WASHINGTON — At 9:37 a.m. Friday, a man in a navy suit bounded into a packed committee room in the Rayburn House Office Building wearing the wide grin of a politician. Surrounded by a scrum of clicking photographers, he marched over to the witness table, plunked himself down on a leather chair and smoothed back his hair.
Stephen Colbert was ready to testify.
Colbert's role as a witness on migrant farm labor before the House Judiciary Committee's Subcommittee on Immigration, Citizenship, Refugees, Border Security and International Law marked a new permutation of the brand of humor that he and Jon Stewart have honed. No longer content with just parodying politicians, they are increasingly extending the joke into the very halls of government that they mock.
Rep. Zoe Lofgren, D-Calif., the subcommittee chairwoman, had asked Colbert to testify after they spent a day together picking beans and packing corn as part of the United Farm Workers' Take Our Jobs campaign, which invites Americans to try their hand at field work.
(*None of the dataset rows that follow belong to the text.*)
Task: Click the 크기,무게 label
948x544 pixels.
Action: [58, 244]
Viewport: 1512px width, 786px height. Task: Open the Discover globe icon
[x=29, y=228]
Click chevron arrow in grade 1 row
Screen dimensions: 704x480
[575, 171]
"His actions are a good example of how using both levity and fame, a media figure can bring attention to a critically important issue for the good of the nation," Lofgren said as she opened the hearing, perhaps anticipating the pummeling from critics who later said his presence trivialized the proceedings.
Colbert, who was joined on the witness panel by UFW president Arturo Rodriguez, Virginia apple farmer Phil Glaize and Vanderbilt University law professor Carol M. Swain, spent most of time listening intently to the debate over a bill that would legalize undocumented field workers.
"After working with these men and women picking beans, packing corn for hours on end, side by side in the unforgiving sun, I have to say — and I do mean this sincerely — please don't make me do this again," Colbert added. "It is really, really hard."
"Maybe this ag jobs bill would help," he concluded. "I don't know. Like most members of Congress, I haven't read it."